Short task:
Can you return every line of the records below verbatim, leaving out the pictures?

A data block
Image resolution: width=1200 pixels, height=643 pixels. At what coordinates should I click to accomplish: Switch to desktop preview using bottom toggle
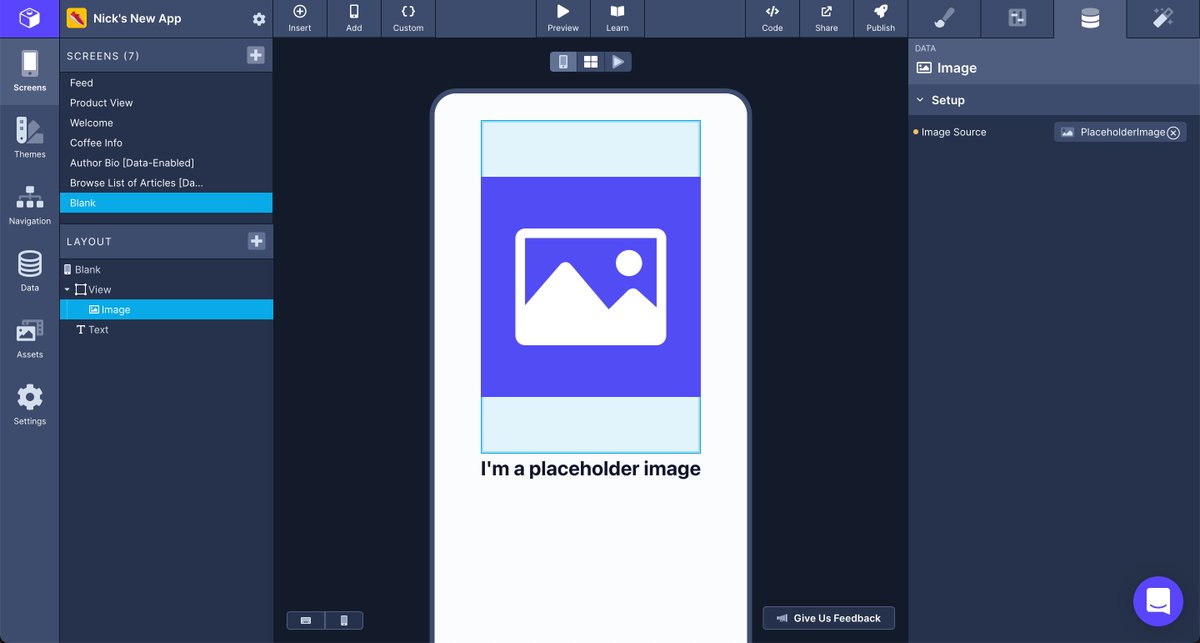[305, 620]
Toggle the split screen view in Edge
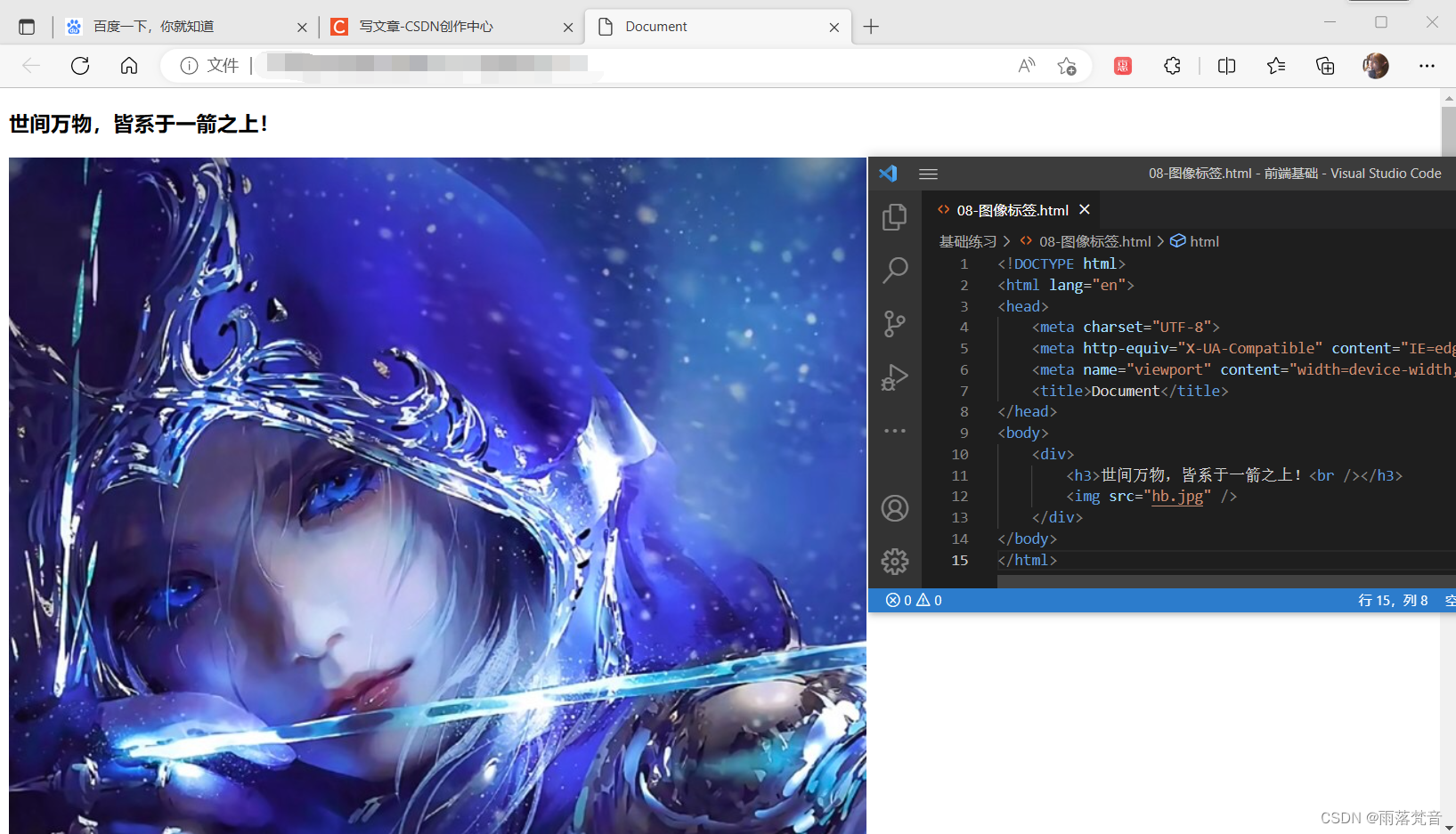This screenshot has width=1456, height=834. tap(1226, 66)
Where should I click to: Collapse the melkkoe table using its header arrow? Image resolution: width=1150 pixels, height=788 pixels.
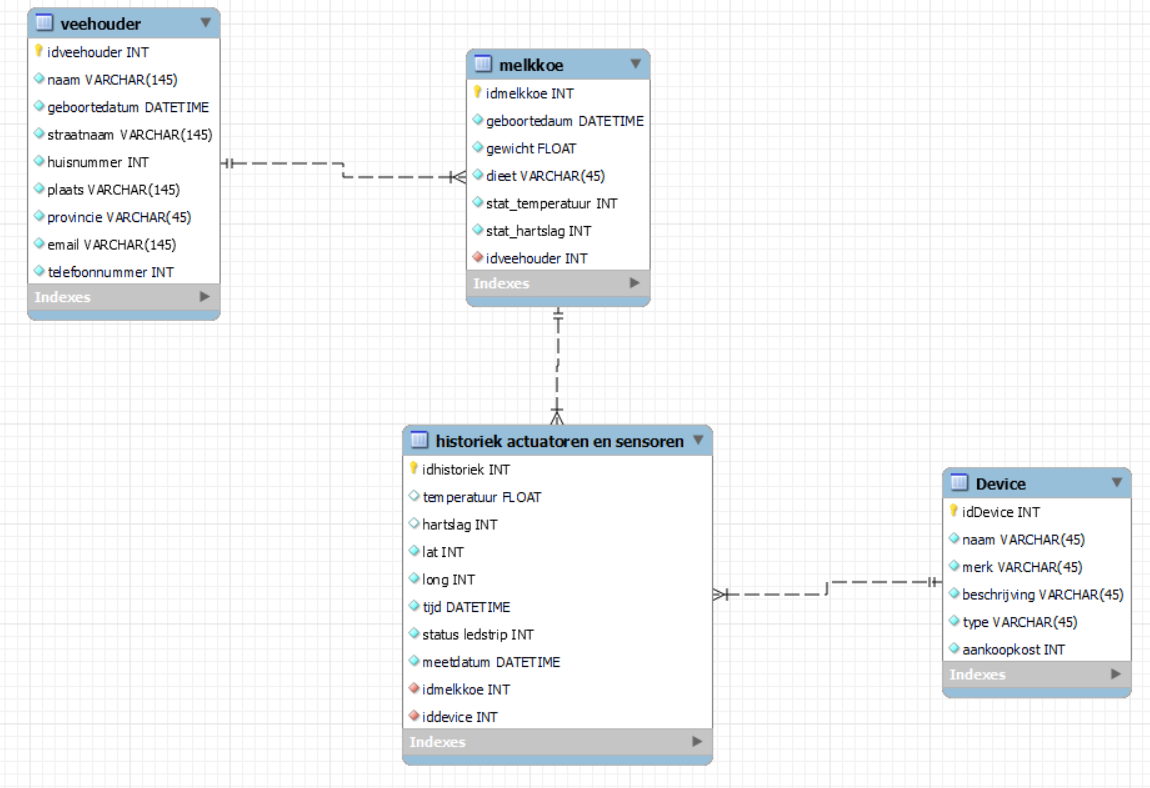click(x=634, y=64)
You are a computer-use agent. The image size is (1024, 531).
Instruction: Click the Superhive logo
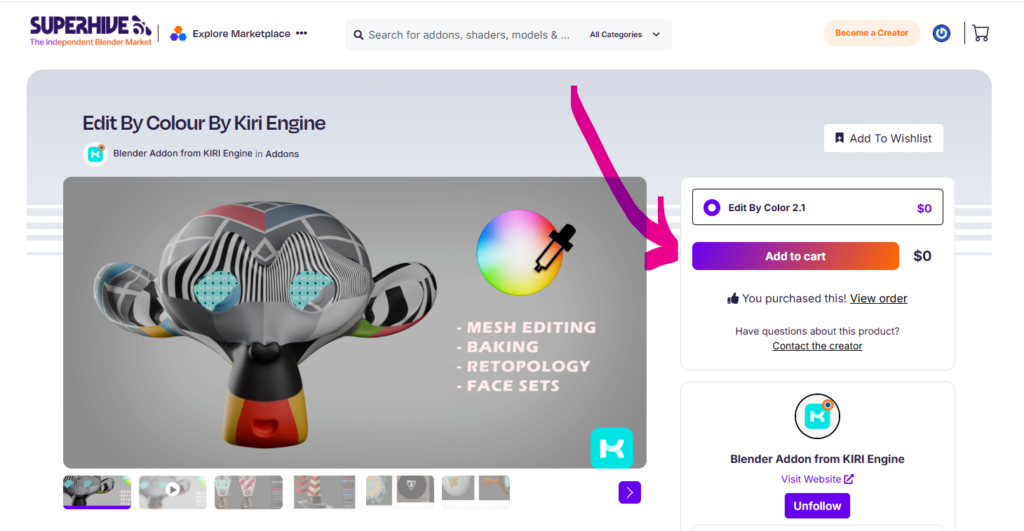click(x=90, y=31)
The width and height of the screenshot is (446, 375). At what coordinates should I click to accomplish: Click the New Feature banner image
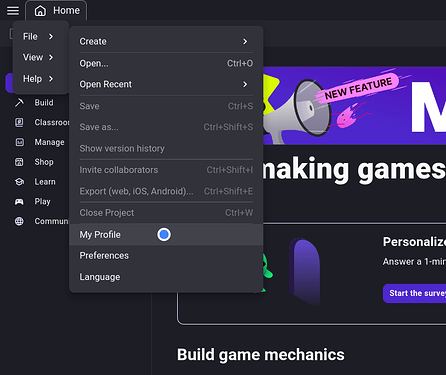point(355,105)
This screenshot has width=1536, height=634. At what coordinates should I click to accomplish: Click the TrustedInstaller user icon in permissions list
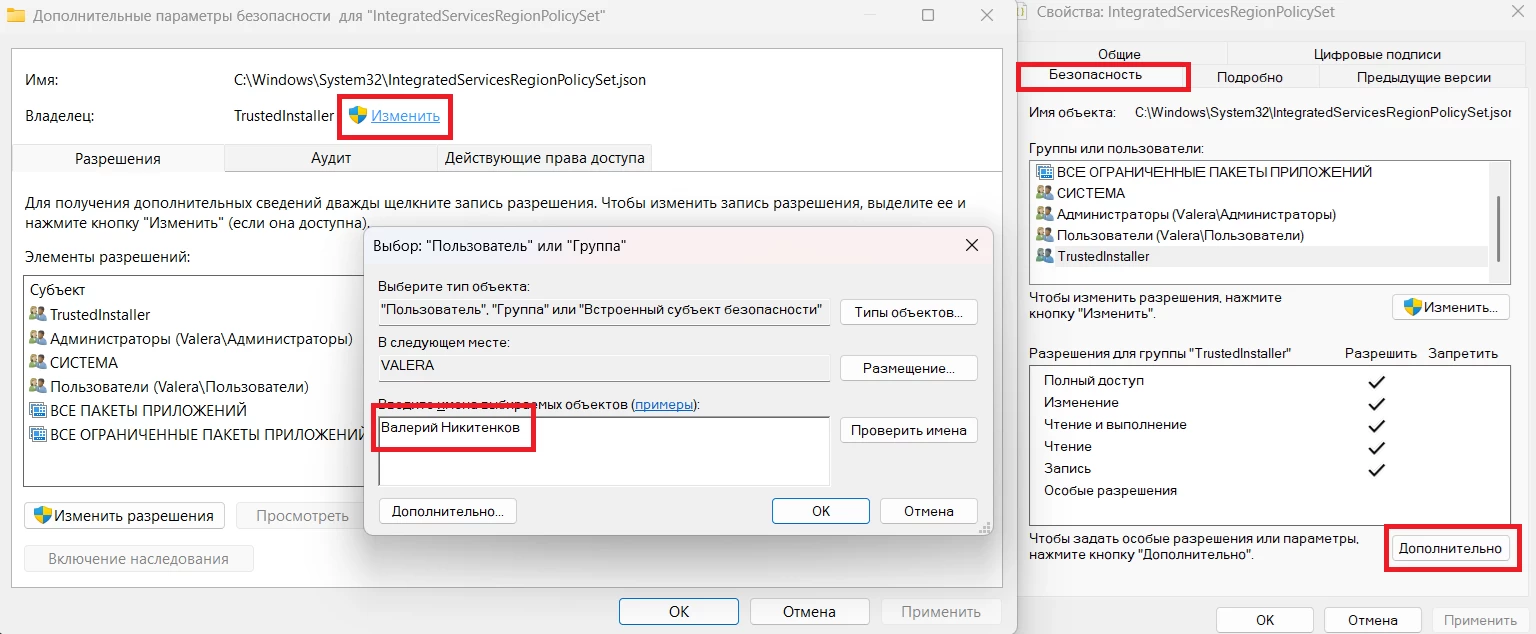[38, 315]
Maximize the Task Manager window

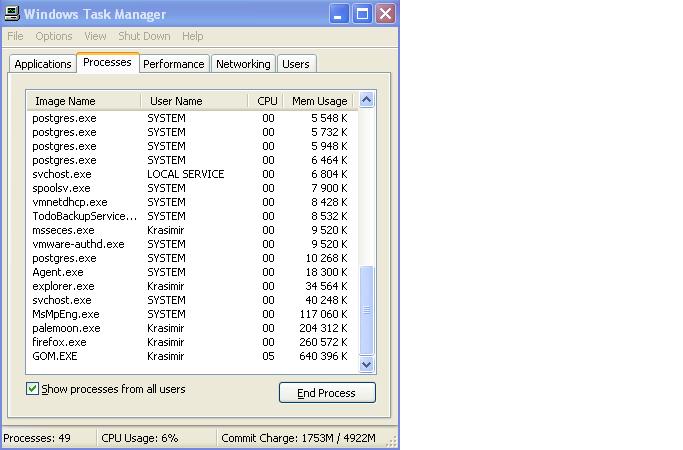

Answer in full:
Image resolution: width=1200 pixels, height=643 pixels. At what coordinates should I click to accomplish: Switch to desktop preview using bottom toggle
[305, 620]
Toggle the split screen view in Edge
This screenshot has width=1456, height=834. tap(1226, 66)
Where should I click to: Collapse the melkkoe table using its header arrow? Image resolution: width=1150 pixels, height=788 pixels.
click(x=634, y=64)
You are a computer-use agent. The image size is (1024, 531).
Instruction: Click the Superhive logo
click(x=90, y=31)
The width and height of the screenshot is (446, 375). At what coordinates should I click to accomplish: Click the New Feature banner image
point(355,105)
This screenshot has width=1536, height=634. At what coordinates should I click to accomplish: Click the TrustedInstaller user icon in permissions list
[38, 315]
Maximize the Task Manager window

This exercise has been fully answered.